Title : The role of compromised cerebrospinal fluid circulation in sleep apnea
Abstract:
Since its first literary description by Charles Dickens in 1833, followed by its first scientific description in 1949, interest in sleep disturbances has skyrocketed (over 40,000 documented scientific papers have discussed the problem). Sleep apnea, however, remains an incompletely understood affliction. A complicated interconnected causal construct has been fashioned with different treatment modalities proposed and monitored. We suggest that an unappreciated factor may be episodic CSF disturbances often caused by cervical stenosis. On this point much evidence exists that, in an older population, osseous overgrowth may restrict the CSF pathways through which CSF normally flows from the cerebrum into the spinal canal. Such obstruction would logically result in episodic pressure disjunction.
Such pressure disturbances via the fourth ventricle would directly impact the pons and medulla, structures in which the complicated anatomical and neurophysiological arrangements responsible for respiratory regulation reside. CSF pressure alterations generally make their appearance in an aging population at exactly the time that neuronal population and fibrous tract integrity in the brainstem may have been selectively compromised, and, importantly, on the same timeline in which the symptoms of sleep apnea often appear.
Logically, such CSF circulation disturbances, coupled with the naturally occurring aging process, would diminish robust brainstem function, causing a primary increase in sympathetic neuronal stimulation. Such an event then serves to provoke a vicious cycle, causing a number of physiological shortfalls.
Understanding the vagaries of CSF circulation (which in some ways might be likened to the physiological impact of blood pressure variation) and instituting appropriate therapeutic interventions might effectuate neurological improvement, interrupting the vicious cycle through which sleep apnea interferes with normal physiological balance. The treatment of cervical stenosis as a causal vector in sleep apnea could be conservatively effectuated by posture changes or, in more aggressive circumstances, surgical intervention.

********

• **ACTIVITY**
Name every part of the brain that the sleep apnea abstract mentions.

• **RECORDS SHOWN**

********

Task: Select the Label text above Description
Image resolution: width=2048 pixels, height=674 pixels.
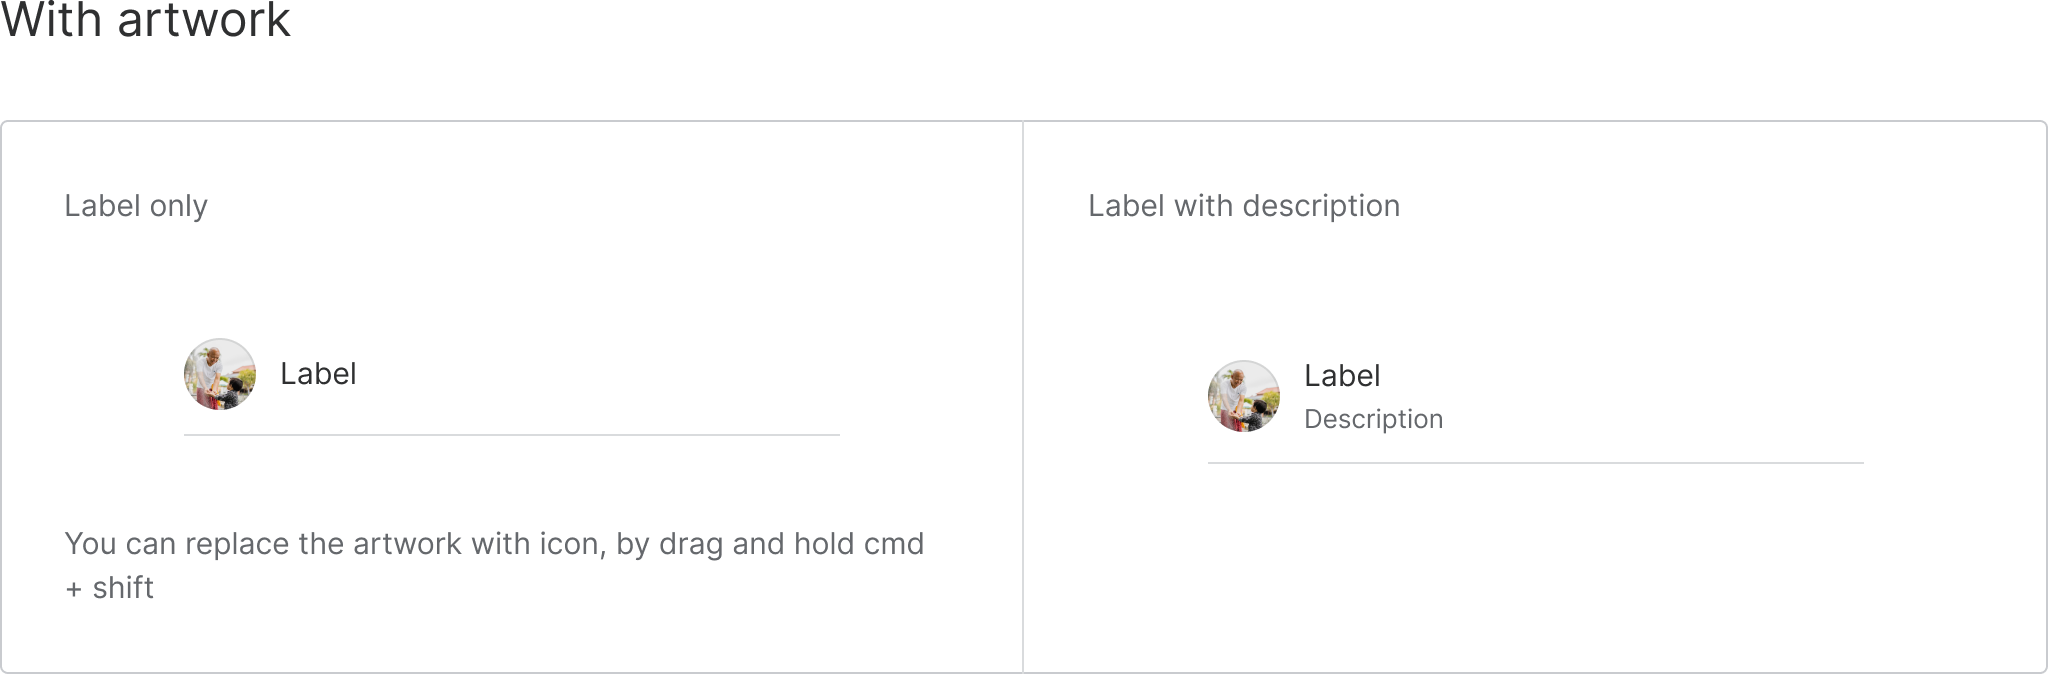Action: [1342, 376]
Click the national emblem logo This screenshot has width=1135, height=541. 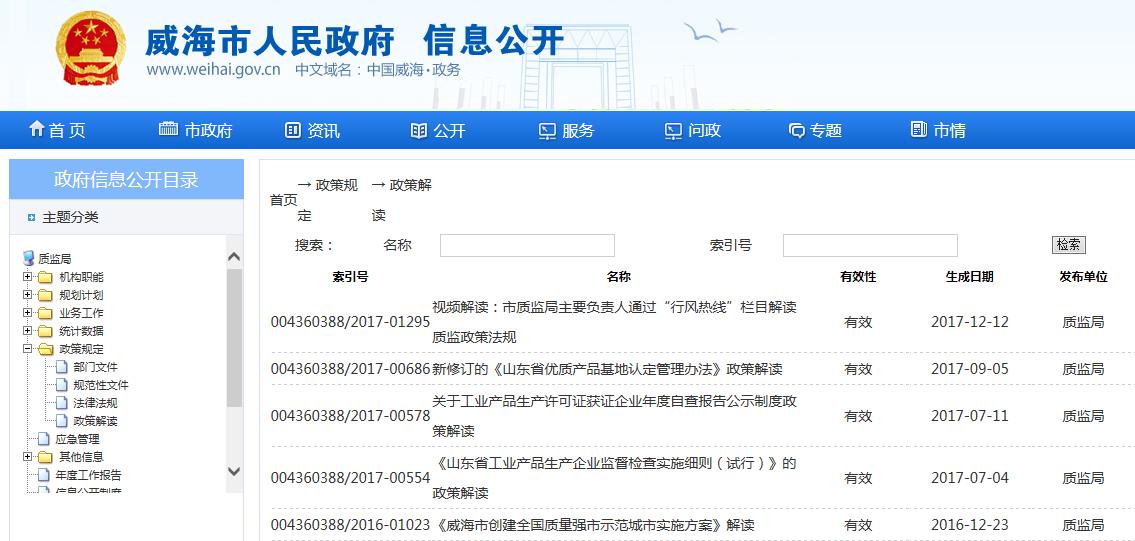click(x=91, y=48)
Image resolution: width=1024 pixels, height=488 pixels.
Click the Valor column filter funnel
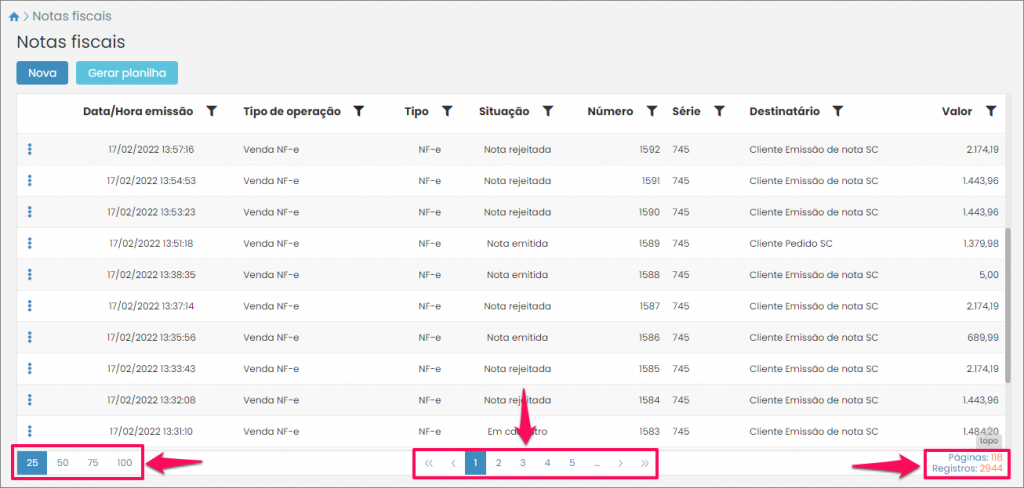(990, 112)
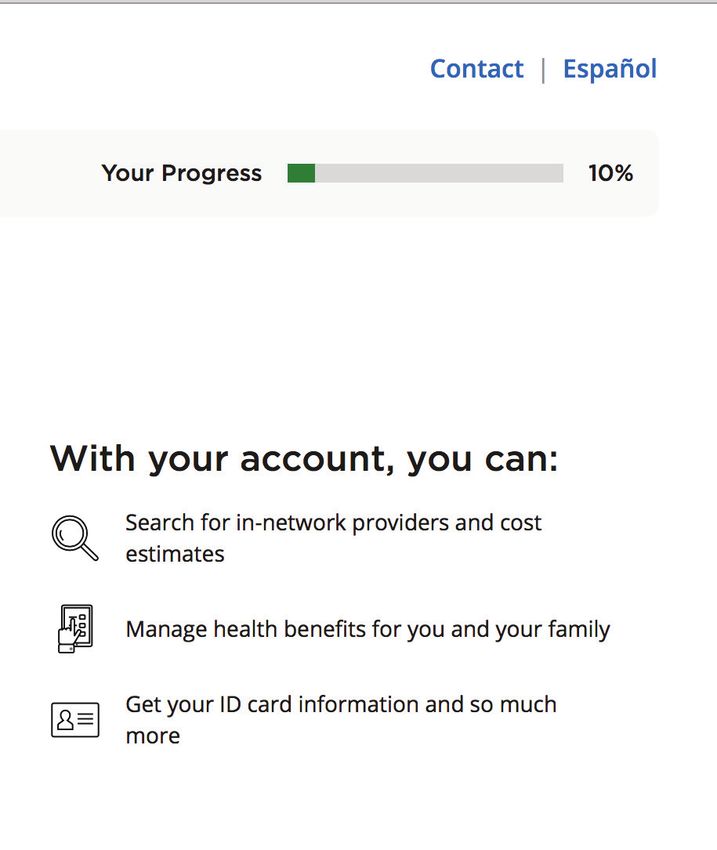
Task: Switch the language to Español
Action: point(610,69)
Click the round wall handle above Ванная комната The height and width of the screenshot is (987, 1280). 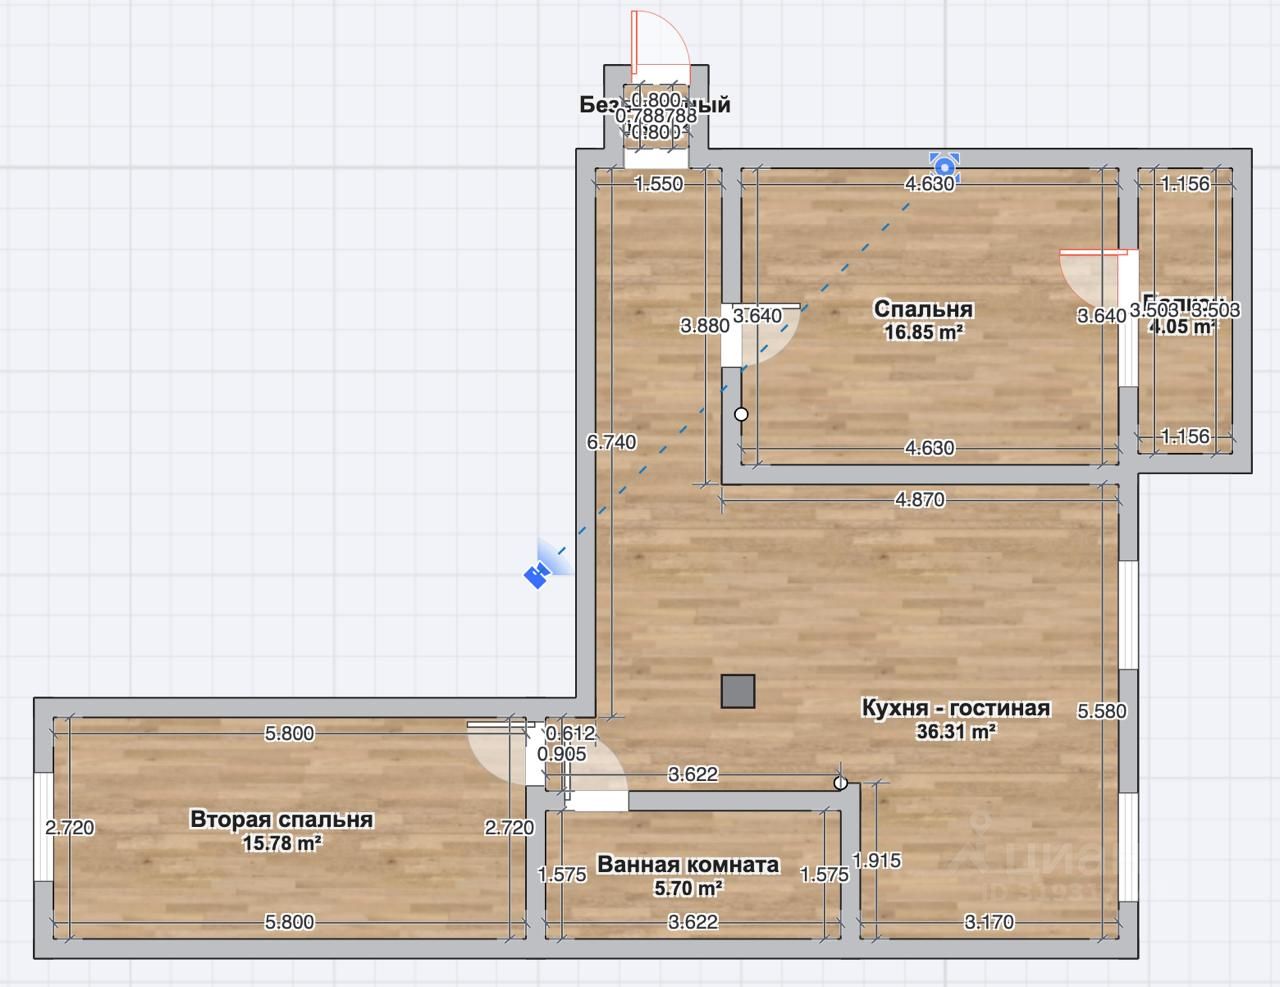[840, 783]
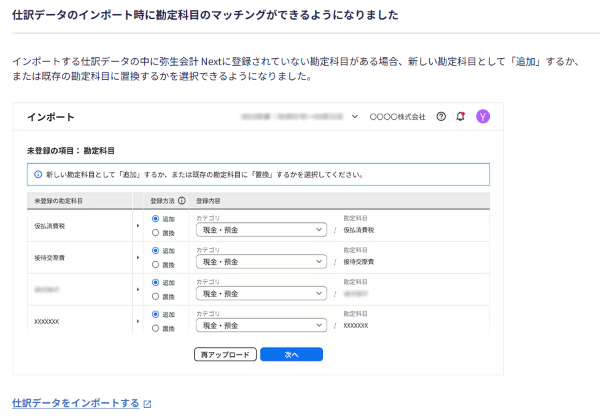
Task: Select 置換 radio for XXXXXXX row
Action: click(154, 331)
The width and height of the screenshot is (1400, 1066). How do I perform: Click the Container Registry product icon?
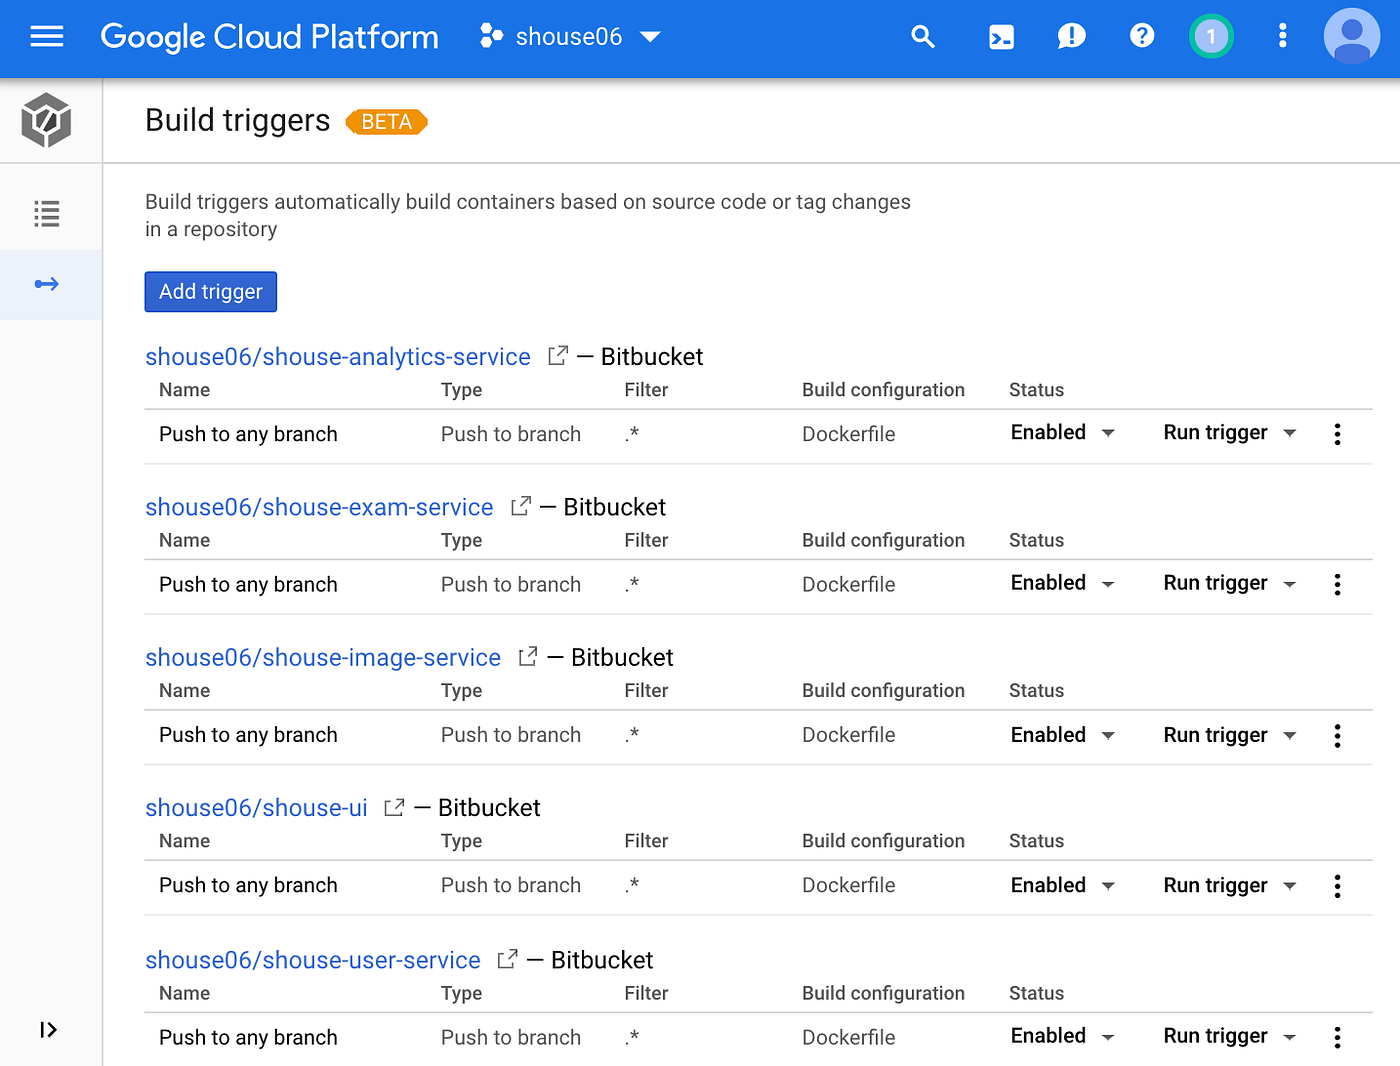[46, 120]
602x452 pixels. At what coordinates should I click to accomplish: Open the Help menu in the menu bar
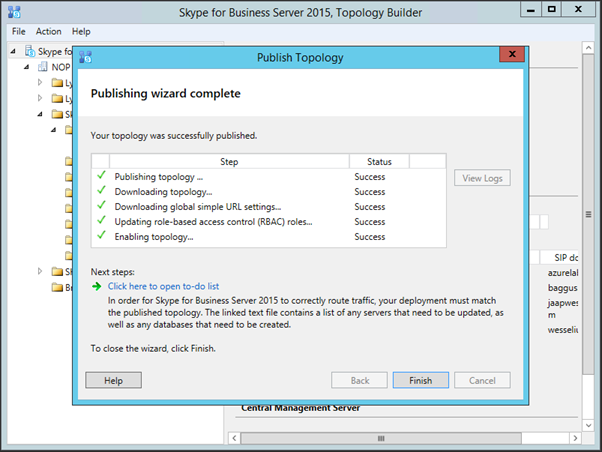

********

• **EXERCISE ANSWER**
- Cerebrum
- Fourth ventricle
- Pons
- Medulla
- Brainstem